Official results will not be announced until Tuesday, but provisional results give the Ennahdha party close to 40 percent of the vote. There are estimates the party's share could reach 50 percent.

Ennahdha says it is prepared to shape a new government modeled after the secular, pluralist democracy in Turkey, whose ruling party also has an Islamic identity.

The landmark election, which was widely considered free and fair, is the first to emerge from the Arab Spring which has seen despotic governments topple across North Africa and the Middle East.

Voters were electing a 217-seat constituent assembly that will draw up a new constitution. The assembly will be charged with determining the system of government and ensuring civil liberties. In the meantime, it will also appoint a caretaker government.

Former Peruvian President Alejandro Toledo was among thousands of international and domestic observers. He called the vote not only free and fair but exemplary.

Tunisia's independent electoral commission said more than 90 percent of the 4.1 million registered voters cast ballots.

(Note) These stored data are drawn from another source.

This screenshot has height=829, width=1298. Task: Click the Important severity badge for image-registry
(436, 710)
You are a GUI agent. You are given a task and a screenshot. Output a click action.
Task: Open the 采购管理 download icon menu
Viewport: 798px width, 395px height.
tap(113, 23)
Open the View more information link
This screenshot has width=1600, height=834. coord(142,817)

They were allowed to choose among multiple political parties for the first time since independence in 1956. In previous votes, only ruling party members were allowed to run.

Election observers predict that women could capture nearly one third of the seats in the constituent assembly, a far larger proportion than in any Arab country.

But there is concern that Ennahdha could reverse some of the progress in women's rights that has been made in Tunisia.

This first vote of the Arab Spring came a little more than nine months after Tunisians overthrew longtime dictator Zine el Abidine Ben Ali.

U.N. Secretary-General Ban Ki-moon, in a message of congratulations on Sunday, said the election is a significant development in the democratic transition of the region.

U.S. President Barack Obama offered his congratulations as well, saying Tunisia has “changed the course of history” and “inspired the world.”